── 给定文本 ──
题解 | 手把手教程#统计每个用户的平均刷题数#

SELECT up.university, qd.difficult_level,
ROUND(COUNT(qpd.question_id)/COUNT(distinct qpd.device_id), 4) AS avg_answer_cnt
FROM question_practice_detail AS qpd
LEFT JOIN user_profile AS up
ON qpd.device_id = up.device_id
LEFT JOIN question_detail AS qd
ON qpd.question_id = qd.question_id
WHERE up.university = "山东大学"
GROUP BY qd.difficult_level;

好，sql join知识点确实是开窍了，写个我自己的开窍版解题过程

搭积木写法

第一步：先给表起别名

question_practice_detail AS qpd

user_profile AS up

question_detail AS qd

第二步：写where和group by

根据题的难度分组：GROUP BY qd.difficult_level

只选山东大学：up.university = "山东大学"
───
#### [书面题目]
照录上面这篇SQL题解的全文，一字不改。 下方列表与此无关，不必参考。
── 所给材料 ──
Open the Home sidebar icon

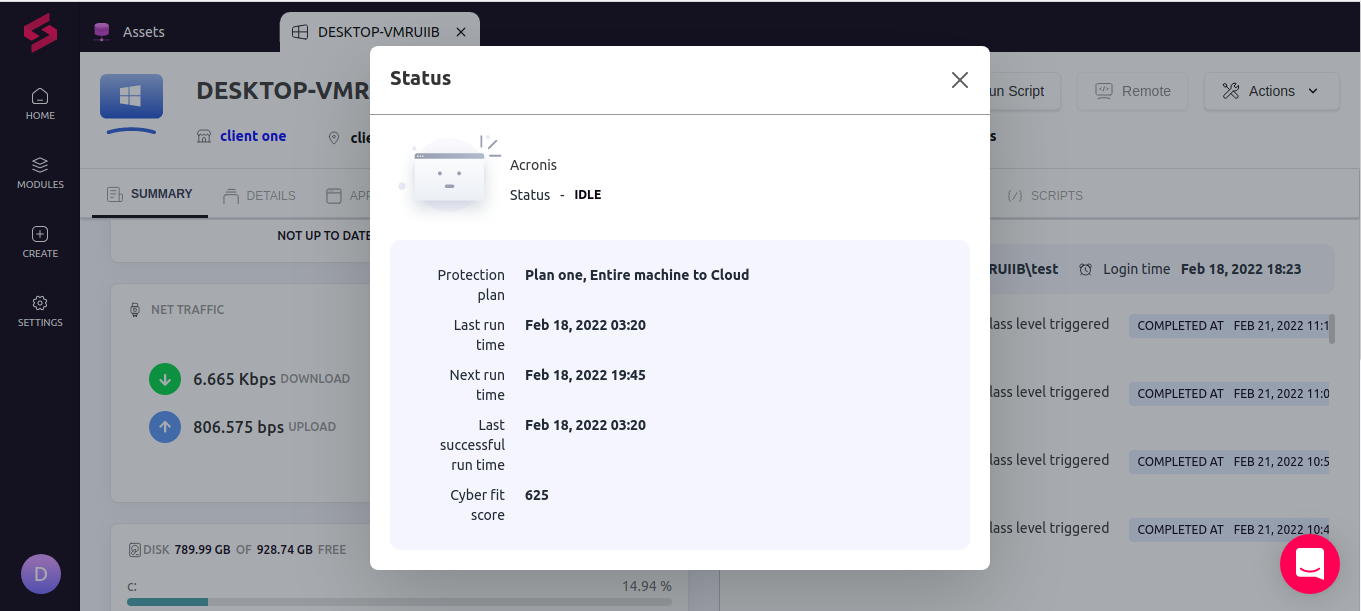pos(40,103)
───
── 所给材料 ──
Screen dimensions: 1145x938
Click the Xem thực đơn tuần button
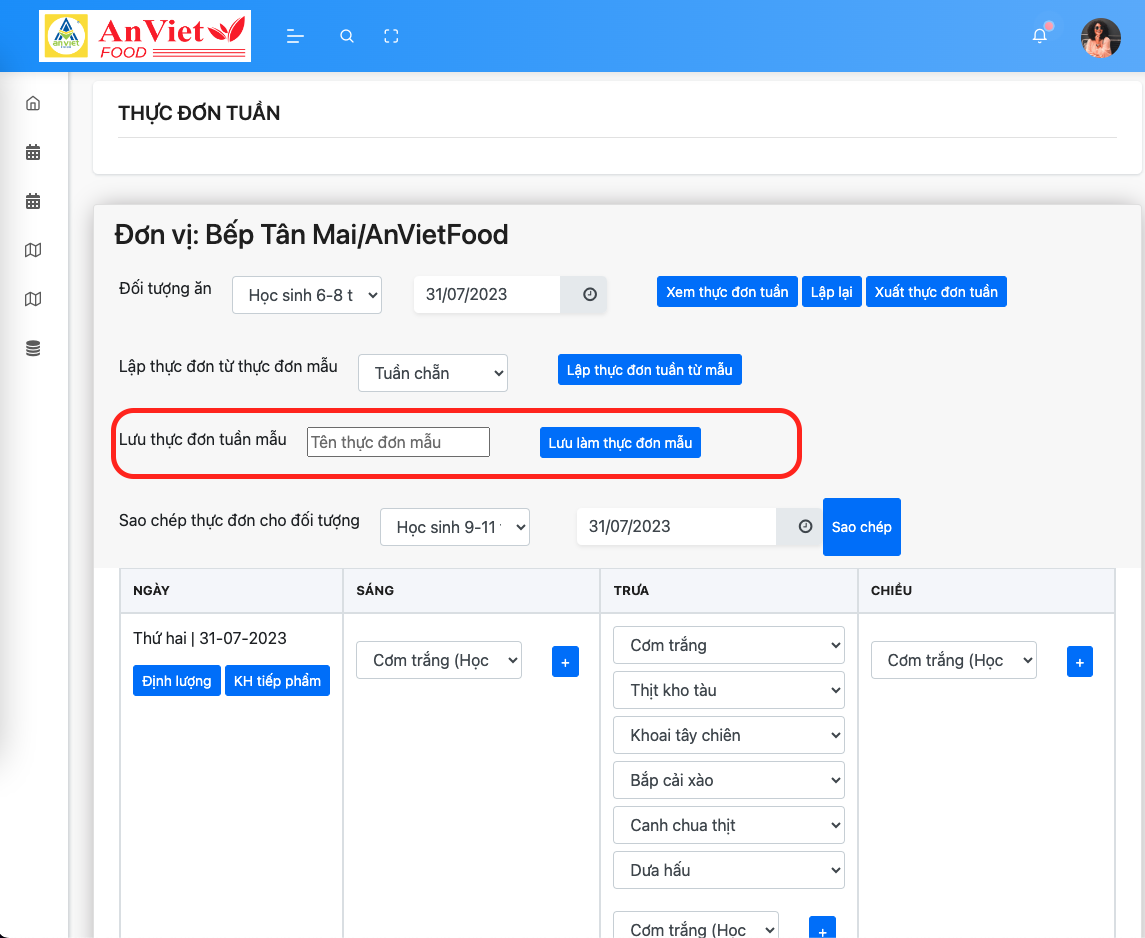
───
── 所给材料 ──
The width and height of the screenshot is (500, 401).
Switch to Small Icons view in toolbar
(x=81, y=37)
───
#### [正确答案]
题解 | 手把手教程#统计每个用户的平均刷题数#

SELECT up.university, qd.difficult_level,
ROUND(COUNT(qpd.question_id)/COUNT(distinct qpd.device_id), 4) AS avg_answer_cnt
FROM question_practice_detail AS qpd
LEFT JOIN user_profile AS up
ON qpd.device_id = up.device_id
LEFT JOIN question_detail AS qd
ON qpd.question_id = qd.question_id
WHERE up.university = "山东大学"
GROUP BY qd.difficult_level;

好，sql join知识点确实是开窍了，写个我自己的开窍版解题过程

搭积木写法

第一步：先给表起别名

question_practice_detail AS qpd

user_profile AS up

question_detail AS qd

第二步：写where和group by

根据题的难度分组：GROUP BY qd.difficult_level

只选山东大学：up.university = "山东大学"